According to the index, homosexuality is mentioned on just
four pages of this hefty tome. In his illuminating introduction, editor and
translator Laird notes that Kessler "tiptoes around the subject of his own
sexual feelings." But any discerning reader will know that the author of these
fascinating diary entries, begun when he was 12 years old (and smitten by
another young boy) and ending in 1918, was a man drawn to men. Kessler was a
near-daily diarist up to his death in 1938, but his earlier journals were
thought long los, until the lease expired in 1983 on a bank safety deposit box.
This careful translation, a riveting, brilliant behind-the-scenes look at an
aristocratic life that was already fading, reveals Kessler to be a man who was
everywhere and knew everyone: H.G Wells and Andre Gide, Isadora Duncan and Jean
Cocteau, Claude Monet and Aleister Crowley, Paul Verlaine and Edvard Munch –
even Wilbur, one of the Wright brothers. Despite its weight, it’s not easy to
put down this extraordinary mix of witness to history and gossip of the day.
Featured Excerpt
Stendahl once said that writing should not be a full-time
job, and John Cheever’s unhappy life seems to lend substance to his remark. He
had too much free time, too much creative energy, too many hours to feel lonely
or to drink or to get up to sexual mischief that he immediately regretted. He
was both a reckless hedonist and a starchy puritan, just as he was also a freelance
with pretensions to being a country squire, both unfortunate combinations. Oh –
and have I mentioned that he was bisexual? And a self-hating little guy who was
always ripping off his clothes at parties and plunging into the pool, then
mourning his exhibitionism and his small penis in his journals the next
morning?
– from "The Strange Charms of John Cheever," in Sacred
Monsters, by Edmund White.
Footnotes
GILBERT ADAIR, THE SEXUALLY ambiguous author of a number of
gay-themed novels, died in early December in London, a year after being blinded
by a stroke. His 1988 debut novel, The Holy Innocents, told the story of two
Frenchmen, twins and lovers, reveling in an increasingly sadistic menage a
trois with a 19-year-old American lad. The novel was de-gayed by Italian
director Bernardo Bertolucci for his 2003 film, The Dreamers, and Adair then
rewrote the novel, based on the film’s script, and republished it with the same
title as the film. His two other best-known novels are 1998’s Love and Death
on Long Island, about an aging male academic’s romantic obsession with a young
male movie star, and 2003’s Buenas
Noches Buenos Aires, about an inexperienced gay man faking sexual prowess
among his queer schoolboy peers as AIDS starts to afflict them... GAY LIB
PIONEER Arthur Evans, whose 1978 book from Fag Rag, Witchcraft and the Gay
Counterculture, was a bestselling critique of organized religion’s attitudes
toward gays, died in September in San Francisco, of heart failure, at age 68.
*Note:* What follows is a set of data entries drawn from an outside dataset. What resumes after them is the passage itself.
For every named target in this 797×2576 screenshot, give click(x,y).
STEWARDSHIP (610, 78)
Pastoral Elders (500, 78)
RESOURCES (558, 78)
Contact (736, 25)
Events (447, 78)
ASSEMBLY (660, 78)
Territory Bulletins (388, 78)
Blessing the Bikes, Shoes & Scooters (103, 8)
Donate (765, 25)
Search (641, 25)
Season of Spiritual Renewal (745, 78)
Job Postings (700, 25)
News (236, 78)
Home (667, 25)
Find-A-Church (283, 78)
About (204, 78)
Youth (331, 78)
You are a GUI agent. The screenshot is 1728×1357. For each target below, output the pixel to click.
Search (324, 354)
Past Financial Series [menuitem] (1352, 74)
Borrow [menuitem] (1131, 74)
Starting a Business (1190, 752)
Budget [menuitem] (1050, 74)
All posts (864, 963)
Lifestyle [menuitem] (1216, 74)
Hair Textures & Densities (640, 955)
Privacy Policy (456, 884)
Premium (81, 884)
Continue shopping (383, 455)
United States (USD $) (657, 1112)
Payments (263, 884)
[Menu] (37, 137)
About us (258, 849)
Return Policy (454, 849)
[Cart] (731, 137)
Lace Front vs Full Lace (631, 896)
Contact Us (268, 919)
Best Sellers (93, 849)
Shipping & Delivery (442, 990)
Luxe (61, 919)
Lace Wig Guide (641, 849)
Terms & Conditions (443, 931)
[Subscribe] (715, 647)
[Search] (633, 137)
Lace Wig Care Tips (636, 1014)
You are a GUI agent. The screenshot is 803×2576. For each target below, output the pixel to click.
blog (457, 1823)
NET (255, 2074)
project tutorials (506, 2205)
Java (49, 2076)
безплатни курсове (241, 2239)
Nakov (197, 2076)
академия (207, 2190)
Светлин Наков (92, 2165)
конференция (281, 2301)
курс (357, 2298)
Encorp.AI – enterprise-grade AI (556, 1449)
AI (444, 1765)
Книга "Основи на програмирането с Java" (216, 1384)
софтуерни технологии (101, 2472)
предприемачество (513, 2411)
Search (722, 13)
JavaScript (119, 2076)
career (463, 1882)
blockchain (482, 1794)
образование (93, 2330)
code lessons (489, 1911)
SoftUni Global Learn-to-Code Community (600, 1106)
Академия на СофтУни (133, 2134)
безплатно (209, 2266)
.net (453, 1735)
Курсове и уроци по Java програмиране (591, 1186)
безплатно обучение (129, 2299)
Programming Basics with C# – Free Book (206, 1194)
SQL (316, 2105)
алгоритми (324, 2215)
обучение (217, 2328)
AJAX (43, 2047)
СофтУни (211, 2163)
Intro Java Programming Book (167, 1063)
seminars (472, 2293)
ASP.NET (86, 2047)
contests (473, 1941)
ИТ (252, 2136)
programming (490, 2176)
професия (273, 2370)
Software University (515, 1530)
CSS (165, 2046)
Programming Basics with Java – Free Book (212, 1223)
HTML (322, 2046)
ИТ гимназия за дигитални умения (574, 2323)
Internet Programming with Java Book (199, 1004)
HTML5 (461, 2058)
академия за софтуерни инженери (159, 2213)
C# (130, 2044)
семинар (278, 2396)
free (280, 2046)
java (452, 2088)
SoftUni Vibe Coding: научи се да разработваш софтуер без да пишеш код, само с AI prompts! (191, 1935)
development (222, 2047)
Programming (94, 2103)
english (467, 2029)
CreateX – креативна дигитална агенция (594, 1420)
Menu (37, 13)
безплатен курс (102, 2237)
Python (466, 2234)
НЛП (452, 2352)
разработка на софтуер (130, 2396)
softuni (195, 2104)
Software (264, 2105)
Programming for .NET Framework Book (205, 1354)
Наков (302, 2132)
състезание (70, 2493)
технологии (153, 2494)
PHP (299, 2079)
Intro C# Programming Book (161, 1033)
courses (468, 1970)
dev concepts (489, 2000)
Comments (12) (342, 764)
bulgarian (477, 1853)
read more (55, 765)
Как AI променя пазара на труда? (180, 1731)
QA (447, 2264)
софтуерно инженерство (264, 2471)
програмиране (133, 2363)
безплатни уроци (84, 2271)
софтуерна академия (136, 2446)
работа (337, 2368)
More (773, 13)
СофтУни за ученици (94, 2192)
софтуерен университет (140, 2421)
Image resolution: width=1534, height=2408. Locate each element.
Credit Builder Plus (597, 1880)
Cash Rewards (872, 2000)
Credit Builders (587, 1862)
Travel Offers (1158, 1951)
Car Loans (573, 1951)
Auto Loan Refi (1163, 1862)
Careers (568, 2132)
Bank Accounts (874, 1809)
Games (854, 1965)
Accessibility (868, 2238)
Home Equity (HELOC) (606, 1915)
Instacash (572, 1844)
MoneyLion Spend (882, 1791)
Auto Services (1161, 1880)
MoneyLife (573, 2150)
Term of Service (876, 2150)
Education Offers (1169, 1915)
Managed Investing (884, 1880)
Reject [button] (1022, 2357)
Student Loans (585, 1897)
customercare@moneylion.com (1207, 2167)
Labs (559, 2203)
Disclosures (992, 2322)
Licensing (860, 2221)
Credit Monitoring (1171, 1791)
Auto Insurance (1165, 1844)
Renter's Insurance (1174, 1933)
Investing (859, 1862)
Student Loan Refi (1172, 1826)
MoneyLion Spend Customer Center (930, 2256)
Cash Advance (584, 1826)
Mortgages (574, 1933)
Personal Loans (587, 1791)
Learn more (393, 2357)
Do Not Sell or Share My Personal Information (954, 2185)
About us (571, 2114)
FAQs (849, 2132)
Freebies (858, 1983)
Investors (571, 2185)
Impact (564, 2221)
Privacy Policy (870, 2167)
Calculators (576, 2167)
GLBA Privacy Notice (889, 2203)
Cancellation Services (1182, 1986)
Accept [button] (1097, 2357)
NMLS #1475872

He was a pivotal figure in the early post-Stonewall days, active in both the
Gay Liberation Front (GLF) and the Gay Activists Alliance (GAA) In New York
City before relocating to the West coast. Evans was also the author of
Critique of Patriarchal Reasoning (White Crane Books, 1997).
Richard Labonte has been reading, editing, selling, and writing about queer literature since the mid-’70s – and, since 2001, has reviewed more than 1,000 books.